[Requirement A]
Answer these about the computeMemory documentation below:
(i) What is the default value of random.mode?
(ii) Which package does the function use to fit Random Forest models?
(iii) What character sequence must driver names not contain?

[Source excerpt]
R/computeMemory.R

Defines functions computeMemory

Documented in computeMemory

#' Quantifies ecological memory with Random Forest.
#'
#' @description Takes the output of \code{\link{prepareLaggedData}} to fit the following model with Random Forest:
#'
#'  \eqn{p_{t} = p_{t-1} +...+ p_{t-n} + d_{t} + d_{t-1} +...+ d_{t-n} + r}
#'
#'  where:
#'
#' \itemize{
#'  \item \eqn{d} is a driver (several drivers can be added).
#'  \item \eqn{t} is the time of any given value of the response \emph{p}.
#'  \item \eqn{t-1} is the lag number 1 (in time units).
#'  \item \eqn{p_{t-1} +...+ p_{t-n}}  represents the endogenous component of ecological memory.
#'  \item \eqn{d_{t-1} +...+ d_{t-n}}  represents the exogenous component of ecological memory.
#'  \item \eqn{d_{t}} represents the concurrent effect of the driver over the response.
#'  \item \eqn{r} represents a column of random values, used to test the significance of the variable importance scores returned by Random Forest.
#' }
#'
#' @param lagged.data a lagged dataset resulting from \code{\link{prepareLaggedData}}. See \code{\link{palaeodataLagged}} as example. Default: \code{NULL}.
#' @param response character string, name of the response variable. Not required if `lagged.data` was generated with [prepareLaggedData]. Default: \code{NULL}.
#' @param drivers  a character string or character vector with variables to be used as predictors in the model. Not required if `lagged.data` was generated with [prepareLaggedData]. \strong{Important:} \code{drivers} names must not have the character "__" (double underscore). Default: \code{NULL}.
#' @param random.mode either "none", "white.noise" or "autocorrelated". See details. Default: \code{"autocorrelated"}.
#' @param repetitions integer, number of random forest models to fit. Default: \code{10}.
#' @param subset.response character string with values "up", "down" or "none", triggers the subsetting of the input dataset. "up" only models memory on cases where the response's trend is positive, "down" selects cases with negative trends, and "none" selects all cases. Default: \code{"none"}.
#' @param num.threads integer, number of cores \link[ranger]{ranger} can use for multithreading. Default: \code{2}.
#'
#' @details This function uses the \link[ranger]{ranger} package to fit Random Forest models. Please, check the help of the \link[ranger]{ranger} function to better understand how Random Forest is parameterized in this package. This function fits the model explained above as many times as defined in the argument \code{repetitions}.

(Element and text position data)

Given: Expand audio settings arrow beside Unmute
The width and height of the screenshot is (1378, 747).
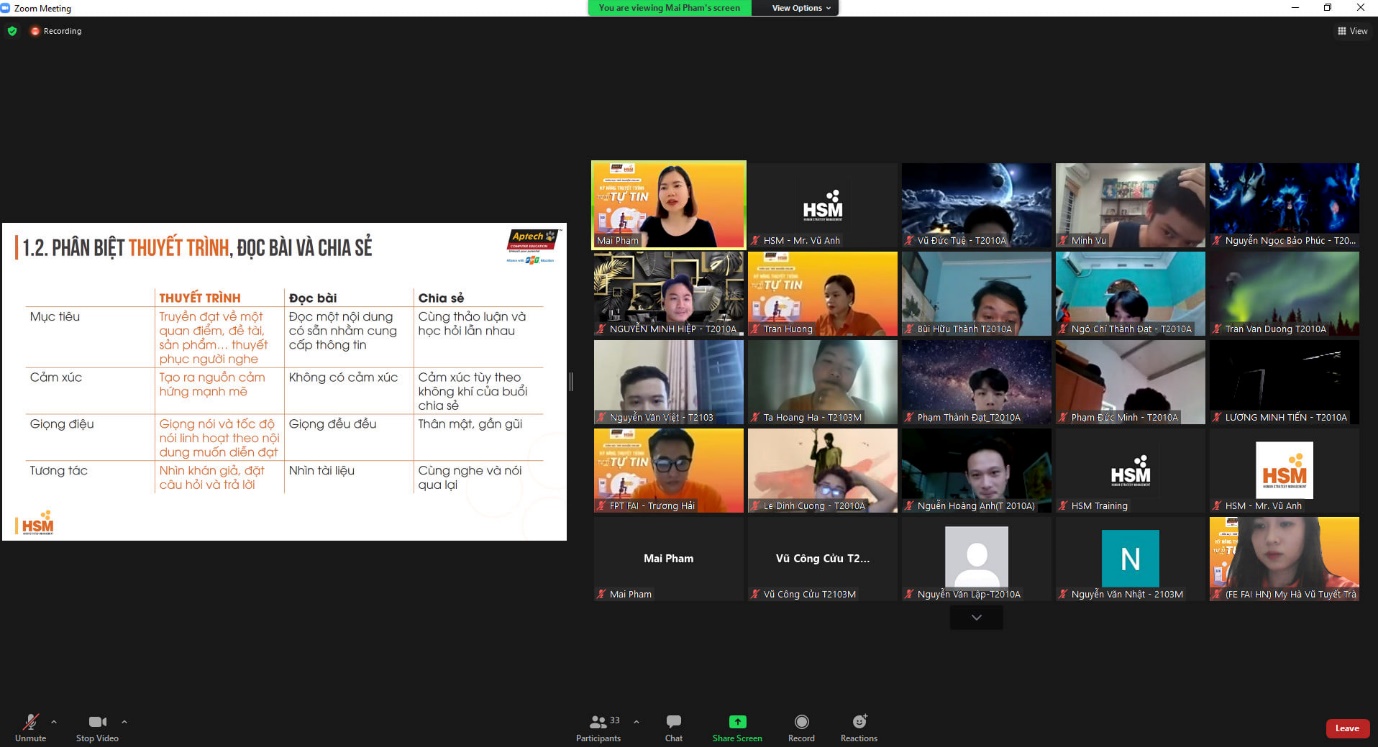Looking at the screenshot, I should [x=54, y=721].
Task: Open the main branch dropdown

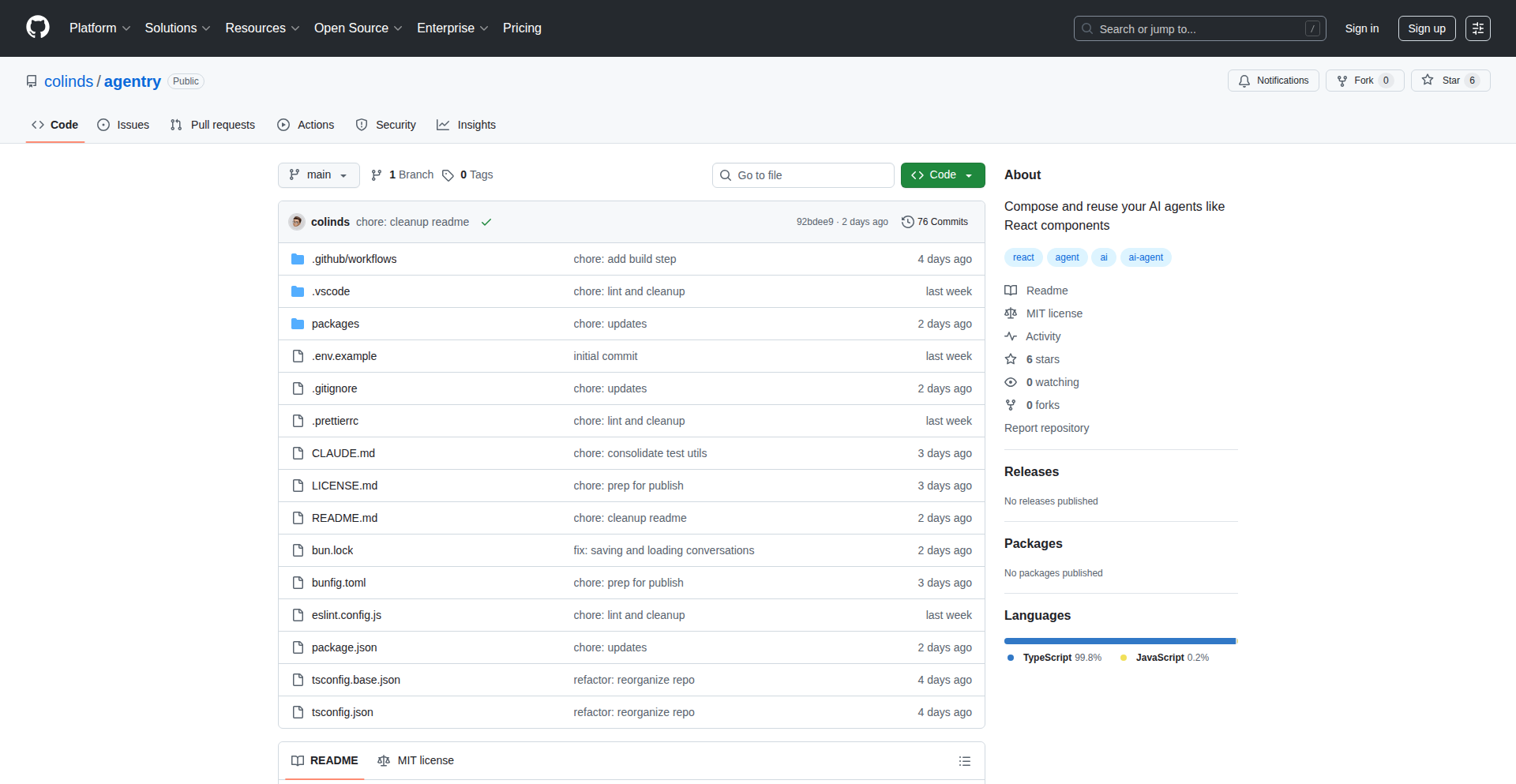Action: click(318, 175)
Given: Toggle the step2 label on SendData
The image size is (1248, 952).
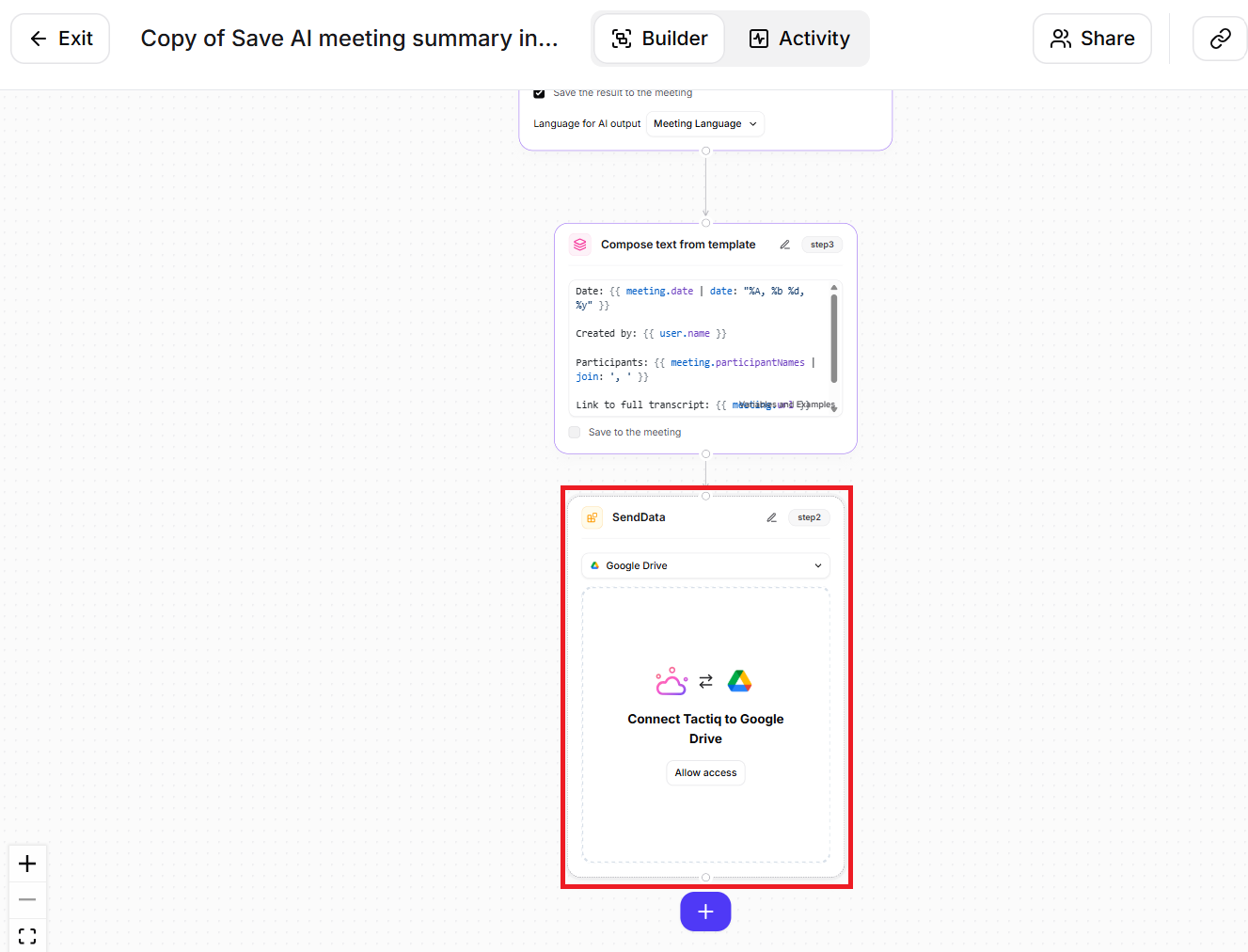Looking at the screenshot, I should pyautogui.click(x=809, y=516).
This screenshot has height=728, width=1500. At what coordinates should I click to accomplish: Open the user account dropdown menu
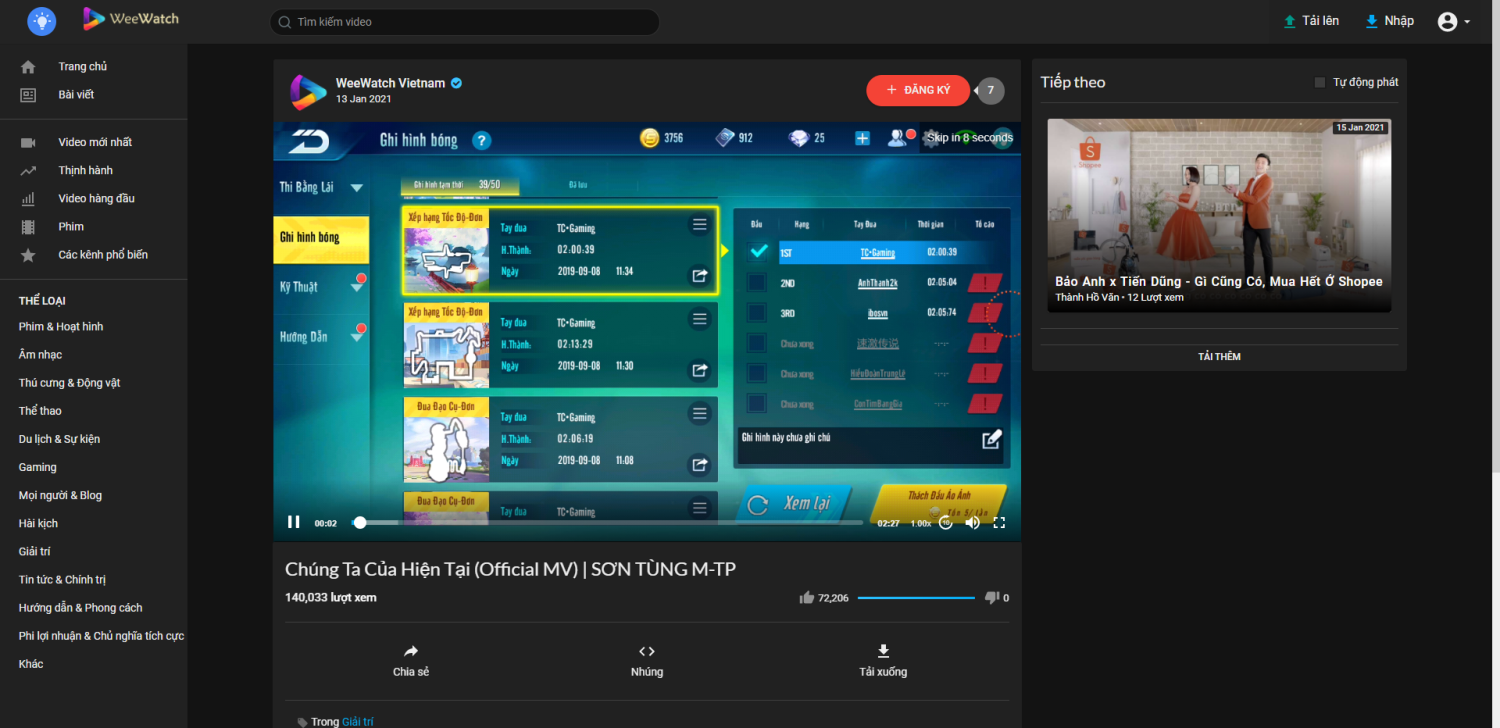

[Requirement B]
Copy every line of the records above, from the line containing "Task: Open the main branch dropdown" through the end of the records, both ends included. Omit the pictures.

[Task output A]
(i) "autocorrelated"
(ii) ranger
(iii) "__" (double underscore)

[Task output B]
Task: Open the main branch dropdown

Action: click(318, 175)
Given: Toggle the step2 label on SendData
The image size is (1248, 952).
Looking at the screenshot, I should pyautogui.click(x=809, y=516).
This screenshot has height=728, width=1500. At what coordinates should I click to accomplish: Open the user account dropdown menu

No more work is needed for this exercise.